In this chapter we have considered how the feasibility of introducing a novel, commercial, molecular profiling test into the NHS was examined in a research study designed to develop an evidence base for wider implementation, as part of efforts to transform the way the NHS offers profiling and to understand how to make this valuable to patients and clinicians. A range of professionals (including social scientists) were being enrolled in these efforts, alongside patient participants. There were numerous uncertainties around the development of the test and its future in the NHS, just as there were uncertainties for patients and practitioners making sense of test results from which evidence of benefit has to be drawn. The predictive potential of the tests was therefore highly contingent, as was the extent to which the results being produced could prolong or maintain a future for patients with advanced cancers. The promise of precision was therefore vague and underspecified.
Chapter 2 explored the uptake of a genomic intervention in cancer care and its place in practice. This revealed that the technology was far from fully embedded and that its promise was much more contingent than some of the press coverage might have suggested. This chapter has presented further evidence of the conditionality and incrementalism in genomic medicine in the cancer clinic. Although there was a clear impetus to enhance precision and actionability in the case of VGT, its value could be fleeting or unrealised because of the complexities of cancer, health and family commitments. For some patients and their families engagement with the study offered a sense that options were being created or sought out by their care team and, even if no new options arose for them personally, they would arise for patients in the future, extending or transposing the promise of prediction and actionability into the future.
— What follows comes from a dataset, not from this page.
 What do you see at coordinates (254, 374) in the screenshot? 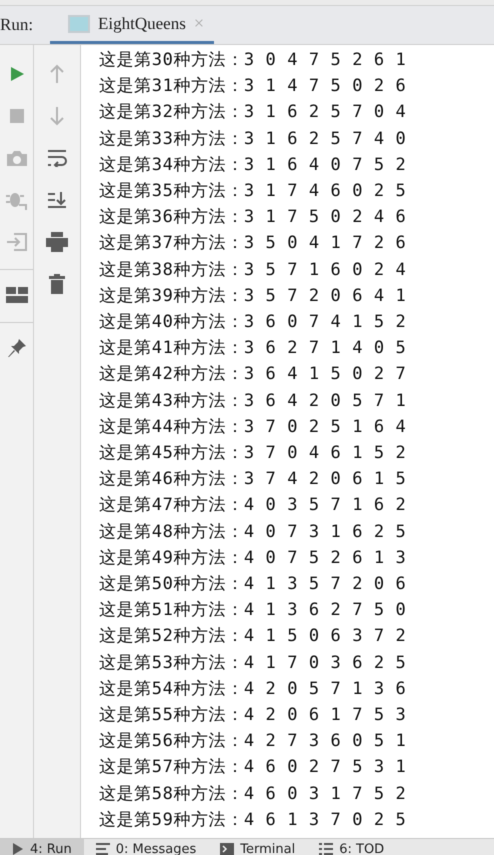
I see `console-line: 这是第42种方法：3 6 4 1 5 0 2 7` at bounding box center [254, 374].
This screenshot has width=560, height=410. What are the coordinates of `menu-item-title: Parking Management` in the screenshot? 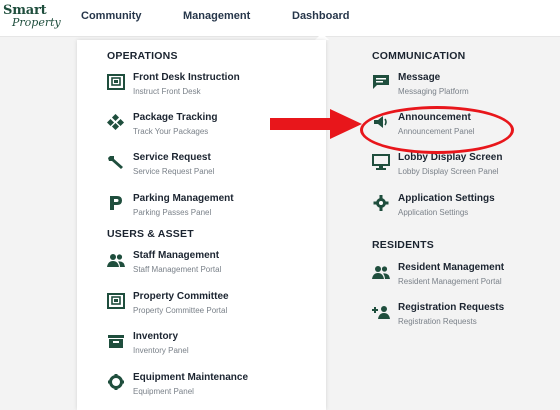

For another group of patients, however, the test was not invested with particular promise and the personalised kinds of care they sought were more immediate as they focused on managing their cancer symptoms day to day.
This contingency and flexibility in the use of the test, its results and implications for patients was, of course, a product of professional efforts to find new pathways and protocols for embedding the test into practice, ‘smoothing out’ processes as well as delivering precision to individual patients. It also extended to the way the study was loosely framed as a trial by both practitioners and patients, and the various different ways the algorithm and the evidence base being developed were described to us as we proceeded with our research.
Through these processes we see the value of the test as something always in the making: value was dynamic in the sense that it was negotiated across place and time and interpreted differently by the actors involved. Practitioners, patients and family members appreciated the value of the test in various ways – ranging from its totemic value of precision and personalisation to its value as a source of reassurance or comfort in the face of uncertainty. But in other respects, the value of the test fell away, as its promise was not realised through the study design or processes (e.g. sample failure) for professionals and for patients who had hoped for something more from their participation. Other kinds of value could sometimes be salvaged from these disappointments and setbacks, including the possibility of benefit for future patients, but value nevertheless retained a precarious and contingent quality and value making required considerable emotional and articulation work from patients, family and practitioners.
In the next chapter we turn to consider how these contingencies and complexities played out in another kind of personalised cancer medicine, focusing on a much larger-scale UK-wide trial with similar aims of developing infrastructure, tackling stubborn cancers, building evidence to make more treatments available for the future, and supporting drug development more widely.